Sidi Bahi rappelle alors une interprétation talmudique (traité Kétoubot 61, a) selon laquelle, dans les textes sacrés, le terme Adam est strictement associé à Israël. Et de noter qu’en hébreu, il existe quatre mots – chacun avec sa propre nuance – pour désigner un être humain : Ich, Énoch, Guéver et Adam. Or, si l’on rencontre bien les trois premiers mots au singulier comme au pluriel (ichim, anachim, guévarim), le terme Adam quant à lui n’existe qu’au singulier ! C’est que le pluriel marque la division des cœurs et la haine gratuite. Aussi bien le mot Adam, qui n’apparaît jamais au pluriel, fait-il allusion à l’unité parfaite d’Israël. Et ce, en souvenir du premier homme Adam, lorsqu’il ne faisait qu’un avec sa compagne Ève, ainsi que le verset biblique l’indique (Genèse 5, 2) : « Il les créa mâle et femelle, les bénit et les appela Adam, le jour de leur création. »

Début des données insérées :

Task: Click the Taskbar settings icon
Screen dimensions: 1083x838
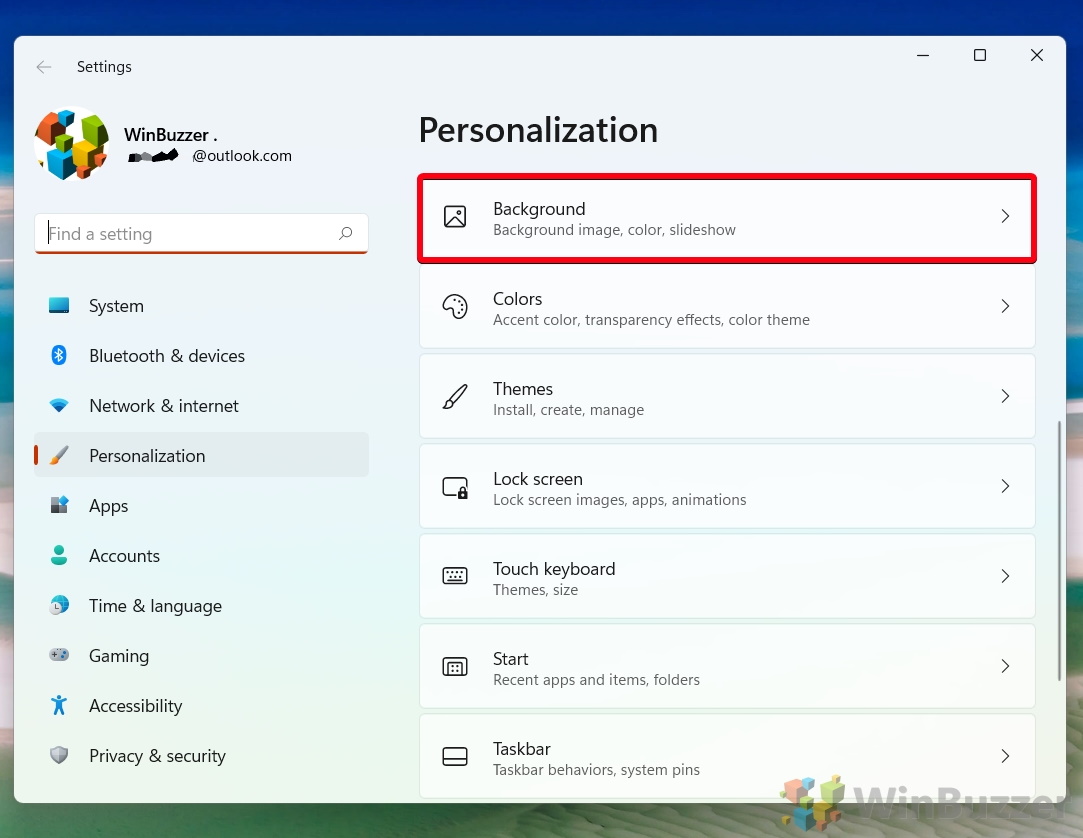Action: click(455, 757)
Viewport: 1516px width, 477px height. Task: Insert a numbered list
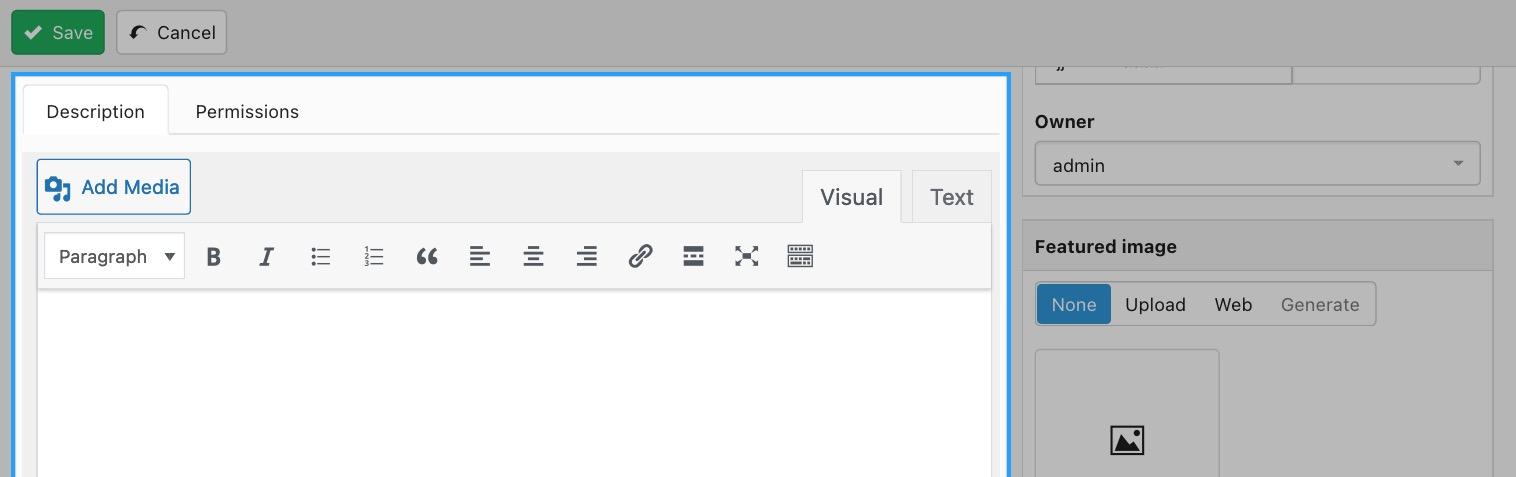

Par conséquent, lorsque le peuple d’Israël vit en pleine unité, « comme un seul homme et d’un seul cœur », quand bien même ses membres se livreraient-ils à l’idolâtrie, leur rachat demeure toujours possible. Les paroles de réprimande leur sont alors plus faciles à accepter et, grâce à cette unité, ils reviennent dans le droit chemin. En revanche, si la division règne entre eux, personne ne peut être entendu, comme il est dit (Osée 10, 2) : « Leur cœur s’est partagé, ils en portent la peine maintenant. » C’est pourquoi (voir le Midrach Vayikra Rabba 26, 2), à l’époque du roi Achab, malgré leur comportement idolâtre, les enfants d’Israël gagnaient les guerres, contrairement au temps du roi David, où la même unité ne régnait pas et même si les pratiques idolâtres étaient inexistantes…
Ainsi le peuple d’Israël, lorsqu’il est uni, mérite-t-il le nom d’Adam, car ce dernier est justement associé à ce concept d’unité.
Et c’est ainsi que Sidi Bahi apporte une réponse – qu’il me soit permis de la qualifier de géniale – à sa question quant à la sévérité particulière de D-ieu à l’égard de la profanation du Nom, davantage qu’à l’égard des trois fautes que sont l’idolâtrie, les relations incestueuses et le meurtre. Il est possible en effet de comprendre que le ‘Hiloul Hachem, la profanation du Nom [divin], s’adresse aussi à celle du nom (chem en hébreu) Adam. Profaner le nom d’Adam signifie détruire l’unité qu’il symbolise et empêcher toute possibilité de retour vers le bien, fût-ce après avoir transgressé les trois interdictions, pourtant considérées comme des plus graves dans le judaïsme.
Puis-je ajouter en ce mois de Ména’hem-Av qu’il y a peut-être là aussi une explication à la durée insupportablement longue de la galouth, de l’exil, depuis la destruction du deuxième Beth Hamikdach il y a près de deux mille ans. L’exil qui a suivi la destruction du premier Beth Hamikdach n’aura pourtant duré que soixante-dix ans. Or les raisons qui ont conduit à ce premier exil sont précisément liées aux trois fautes : l’idolâtrie, les relations incestueuses et le meurtre lesquelles D-ieu a donc pardonné en permettant au Temple d’être reconstruit. Ce deuxième exil, si interminable, quant à lui, provient de la sinat ‘hinam, de la haine gratuite, celle qui divise le peuple d’Israël et qui conduit à la profanation du nom d’Adam, au sens où Sidi Bahi l’entend. Faute à laquelle D-ieu n’est semble-t-il pas prêt à renoncer si facilement.
Puissions-nous donc passer de la haine gratuite à l’amour gratuit envers chaque juif quel qu’il soit (amour gratuit qui transparaît du commentaire de Sidi Bahi comme le Rav Adin Even Israël Steinsaltz l’a remarqué dans sa préface). Puissions-nous ainsi mériter bientôt l’accomplissement de la prophétie de Malahie (3:23) : « Or, je vous enverrai Elie, le prophète, avant qu’arrive le jour de l’Eternel… » qui précèdera la venue du Machia’h et la construction éternelle du Beith Hamikdach à Jérusalem.